AIM:
How many lines of the data below contain the string "click", matching case exactly? Give only the number.

TASK INPUT:
====
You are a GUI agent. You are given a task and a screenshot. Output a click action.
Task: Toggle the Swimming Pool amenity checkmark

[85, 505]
====
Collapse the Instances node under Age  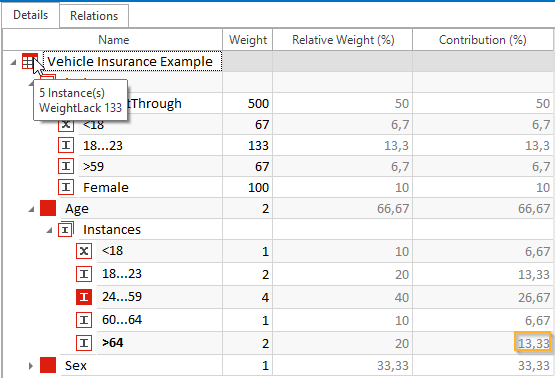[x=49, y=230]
====
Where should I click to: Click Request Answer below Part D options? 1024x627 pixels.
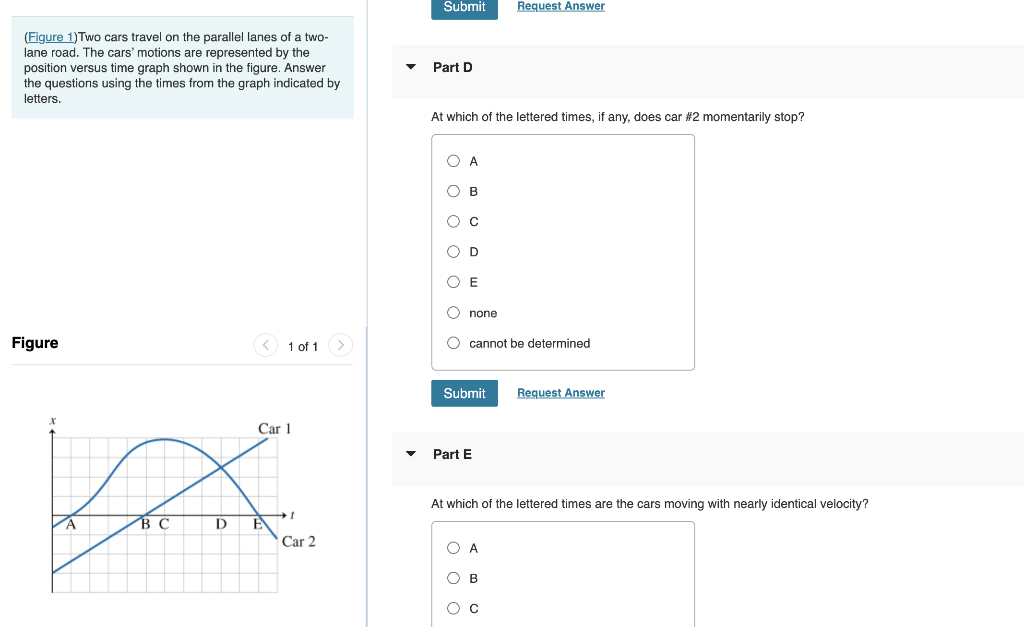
====
RESPONSE FOR THIS EXERCISE:
2